Mostly words about reading words

I am grading things. This is a week of a lot of grading. I made the mistake of grading the simpler stuff first. I thought it would build momentum, but now I’m not so sure.

There are a lot of things to grade this week. The only thing to do is take them on one by one and try to provide useful feedback to everyone along the way.

In class last night we talked about social media and how it is used, sometimes for good, sometimes for less desirable purposes. These are the four readings the class had this evening.

#BlackLivesMatter and the Power and Limits of Social Media

Social media helps Black Lives Matter fight the power

It takes a village to find a phone

From hope to hate: how the early internet fed the far right

The thing about this class is that I’m always eager to see what they’ll think about the next readings. I hope they come to see how all of the things they are being asked to read over the course of the term come to complement one another and, ultimately, come to work together.

What I’ve been grading today are assignments out of that Monday night class.

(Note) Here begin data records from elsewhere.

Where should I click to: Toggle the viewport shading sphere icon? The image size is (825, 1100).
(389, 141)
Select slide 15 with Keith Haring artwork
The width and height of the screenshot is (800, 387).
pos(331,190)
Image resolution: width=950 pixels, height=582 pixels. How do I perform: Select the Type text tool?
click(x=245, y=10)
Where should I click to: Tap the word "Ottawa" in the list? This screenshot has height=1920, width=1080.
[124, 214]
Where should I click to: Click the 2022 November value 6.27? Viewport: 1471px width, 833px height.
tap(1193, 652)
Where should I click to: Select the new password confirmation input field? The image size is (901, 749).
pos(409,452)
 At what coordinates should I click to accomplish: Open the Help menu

This assignment asks them to chart several days of their personal media consumption and write about some specific things in that context. First of all, everyone should do the charting exercise now and again. We all think we have a handle on how much we read and watch and listen to this and that, but there’s nothing quite like seeing it on paper. Every time I do this assignment students come away surprised by something or another. That’s useful for some of them, and some come to a conclusion that they want to make a few changes to their personal habits. But the writing is interesting, because they have to tell part of their own story, and you learn a lot.

One student watches 1950s variety shows on YouTube to unwind. Another introduced me to some new music. Still another name drops some bands I played on college radio a million years ago — that must have been an interesting childhood soundscape. Another wrote, beautifully, elegantly, about the impact Little Woman had on her life. It’s a nice assignment.

Then, of course, I spent a few moments reading Louisa May Alcott’s poetry. Her stories, I think, are better than her poetry, but maybe that’s me. Or her books, some of which are magically timeless. Perhaps I should add Alcott back to the list of things to read. She might be another one of those authors that is lost on us when we’re young.

Speaking of books. I finished When Women Were Birds on Sunday night. It was 54 essays Terry Tempest Williams, who, was gifted her mother’s journals. As she lay dying, she says these are for you, but don’t read them until I’m gone. Some time after her mother passes away the daughter is ready to look in those journals, eager to gain the insights of a woman she knew, wanting to learn about the woman she didn’t know. They’re all neatly arranged, these journals, waiting for her to discover what’s inside. They’re all blank. And, from this, Williams writes about her mother, the birds of the west, womanhood, faith, family, and what is there and what’s missing.

It is a writer writing, and there’s nothing wrong with that.

I think I finished it in four late night sessions.

The next problem is that I have so many things to read, how do I choose what to read next? I have a random number generator on my iPad and I let it decide. It decided that, next, I’ll read Brian Matthew Jordan’s Pulitzer Prize finalist book, Marching Home: Union Veterans and Their Unending Civil War. Jordan teaches at Gettysburg College and this text has a great reputation for the depth of its research. I saw that right away in the footnotes.

I bought this in December of 2020, and it’s just been sitting there, waiting for the random number generator to call it into action. And chance has good timing. I like to change up the periods I read about, and haven’t read anything from the 19th century since the end of 2021, somehow. (All of which is to say I need to read more, obviously.)

This photo isn’t good, and breaks a lot of the supposed rules of photography, but I love it anyway.

It is the way the light dances at the surface, how the water is blue and white. Sky and clouds and water and you could go any direction you wanted to right here, at least in your imagination. My dive buddy, my lovely bride, is facing away from me, but that’s OK. I like the composition.

Makes me want to go diving. Go figure.